[Objectif visé] Rédigez la suite de l'entretien avec Hubert Jégat sur la co-création franco-québécoise, en reprenant juste après sa dernière phrase.

Skip to main content

Parcours croisés France-Québec

Une création malléable comme de la pâte à pain – Entrevue avec Hubert Jégat

par Evelyne Lecucq février 2024

Evelyne Lecucq : Comment est venue l’idée de faire une coproduction ou une co-création franco-québécoise entre votre compagnie et la compagnie des Sages Fous ?

Hubert Jégat : En 2012, Les Sages Fous organisaient la Saison de théâtre insolite à Trois-Rivières [au Canada] sur les bords du Saint-Laurent. C’est dans ce cadre-là que nous nous sommes revus et que l’idée de travailler ensemble a émergé.

Nous nous sommes rencontrés sept ans auparavant dans un festival en France alors qu’ils étaient en tournée. C’était à Orléans, au festival du Parc Pasteur où il y avait la Tortue Magique à l’époque. Nous avons passé un super moment ensemble et nous nous sommes liés d’amitié. En 2012, ils me disent : « Viens jouer chez nous le spectacle que tu jouais au Parc Pasteur » [ndlr : Le spectacle Petit pains oubliés]”. C’était un spectacle avec un chapiteau et des centaines de petits pains dans des boîtes en bois…  Donc autant dire que l’option cargo était la seule qui nous était possible pour déplacer les décors, et finalement avec les budgets que ça impliquait…. on s’est dit : « Bah non ! ».

[Extraits des données]
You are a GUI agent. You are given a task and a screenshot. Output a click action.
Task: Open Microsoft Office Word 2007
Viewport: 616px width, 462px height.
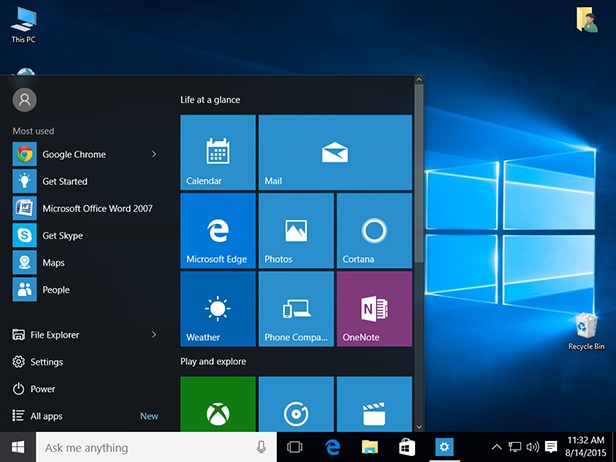click(x=96, y=209)
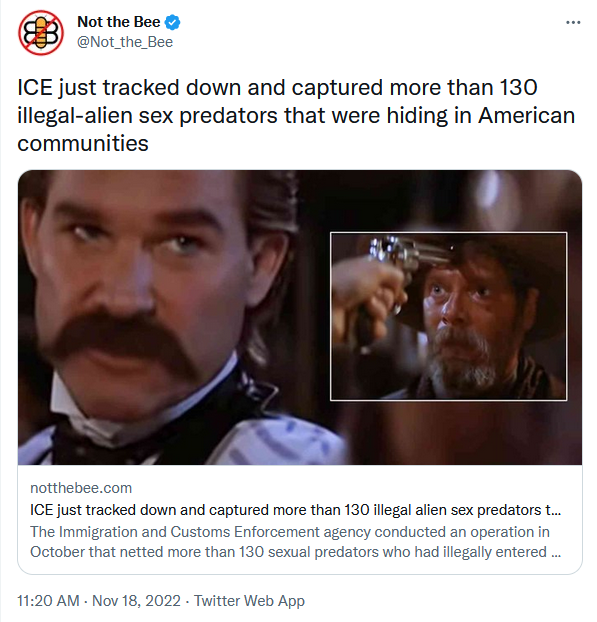This screenshot has height=622, width=597.
Task: Open the Not the Bee display name
Action: point(119,22)
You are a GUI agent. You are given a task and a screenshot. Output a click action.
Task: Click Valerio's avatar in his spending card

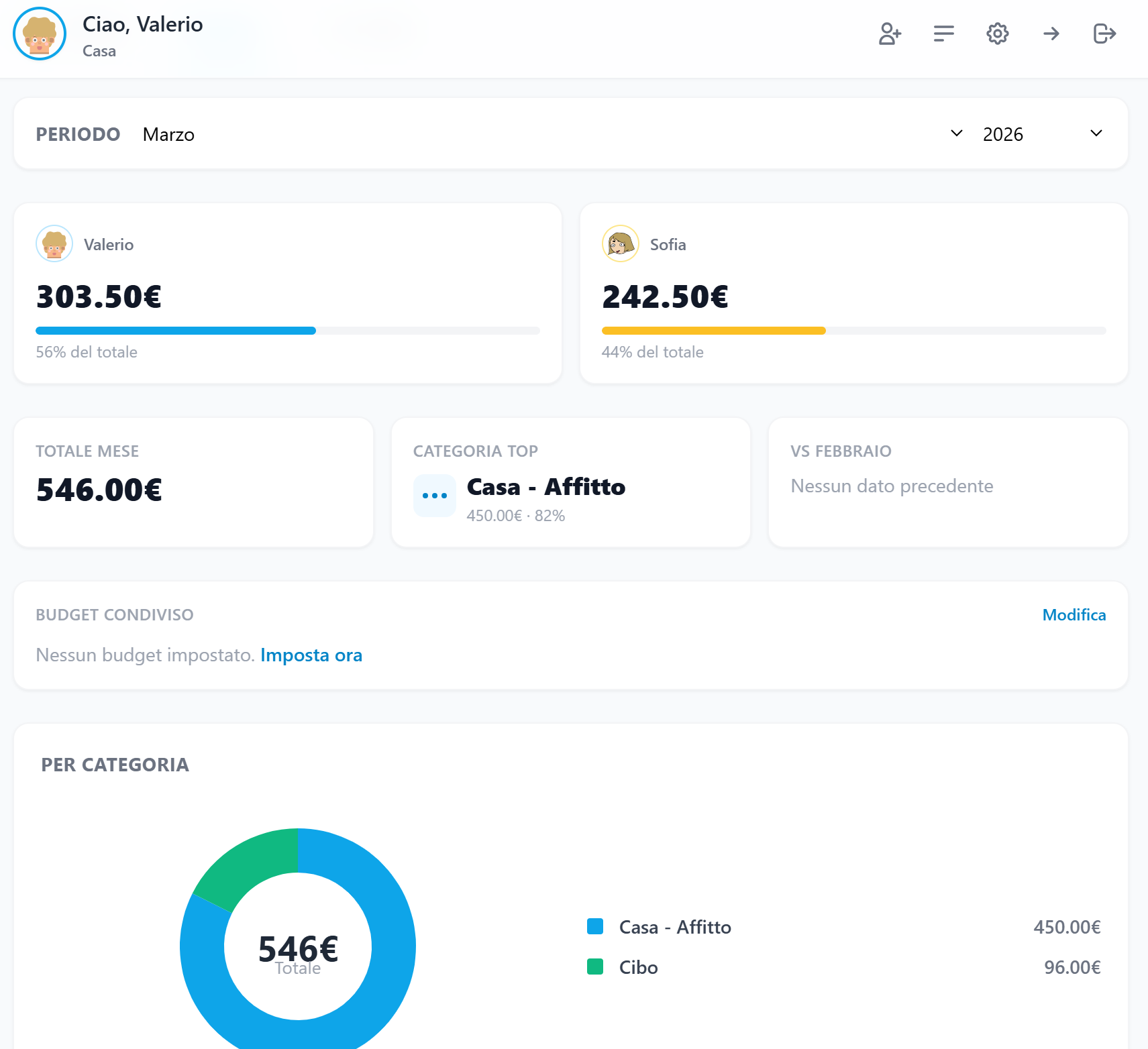click(x=54, y=243)
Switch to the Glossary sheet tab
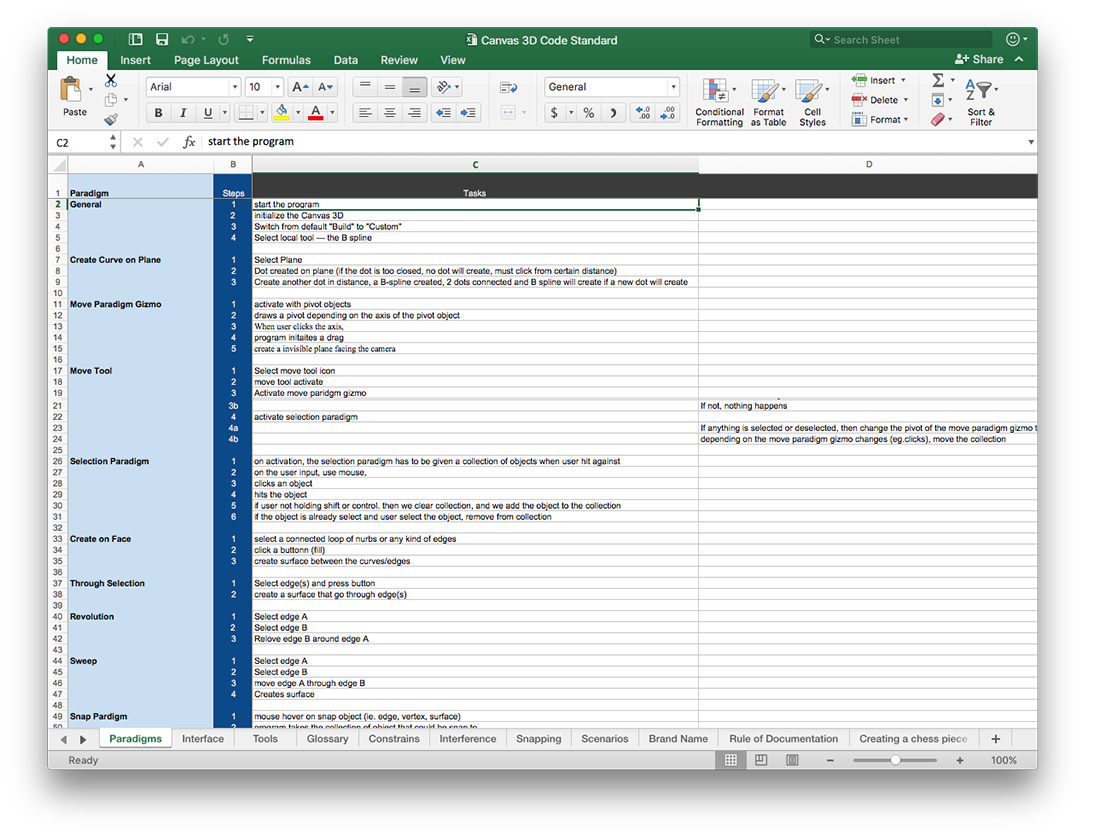Image resolution: width=1100 pixels, height=838 pixels. tap(327, 739)
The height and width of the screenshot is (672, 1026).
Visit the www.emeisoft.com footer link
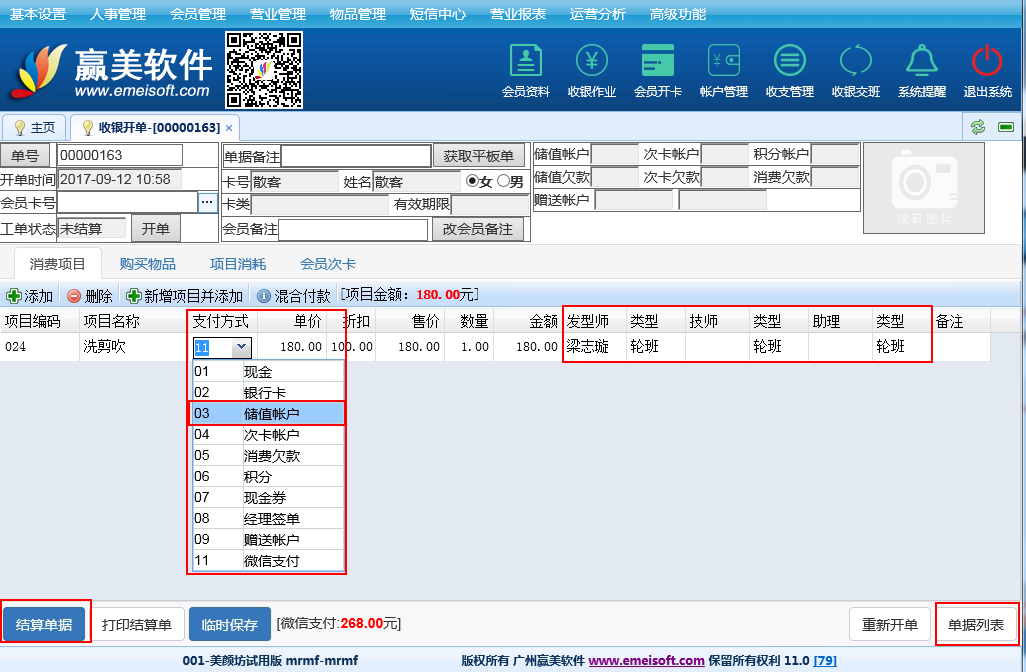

[Résultat obtenu]
Mais ils avaient vraiment envie qu’on joue ce spectacle à Trois-Rivières. Donc je leur ai dit : « Je vais venir reconstruire le décor sur place chez vous. On va faire du pain ensemble, et on va trouver des vieilles caisses en bois…Et puis on va bien réussir à monter quelque chose » [rires]. L’idée était de réaliser véritablement une nouvelle création à partir du concept initial.

Donc ils ont fabriqué une yourte sur place. Nous avons re-créé le spectacle en seulement trois jours…sur un rythme de fou qui a également participé à nouer notre relation. J’ai joué plusieurs fois pendant deux jours, et puis j’ai dû reprendre l’avion pour rentrer en France. A la fin, on s’est dit avec les Sages Fous : « Autant d’énergie, de travail, ça ne peut pas rester sans suite ! ».

Après plusieurs mois, ils m’ont rappelé pour me dire « Reviens ! Ce qui serait chouette, ça serait de refaire le spectacle, mais cette fois avec une équipe québécoise ».

EL : La première fois que vous avez joué Petits pains oubliés là-bas, est-ce que vous étiez seul ou à deux comme auparavant ?

HJ : Je jouais seul. Dans le même temps, je faisais les transmissions à Jacob Brindamour des Sages Fous qui réalisait les visites avec moi en tant qu’assistant. Il est ensuite devenu président d’honneur de l’Association pour la promotion de l’œuvre de Pablo Cana au Québec (APOPCQ).

C’est un concept qu’on a établi également ailleurs dans d’autres pays, notamment au Brésil et en Israël, dans un principe d’expédition. La première de cette série est née au Québec.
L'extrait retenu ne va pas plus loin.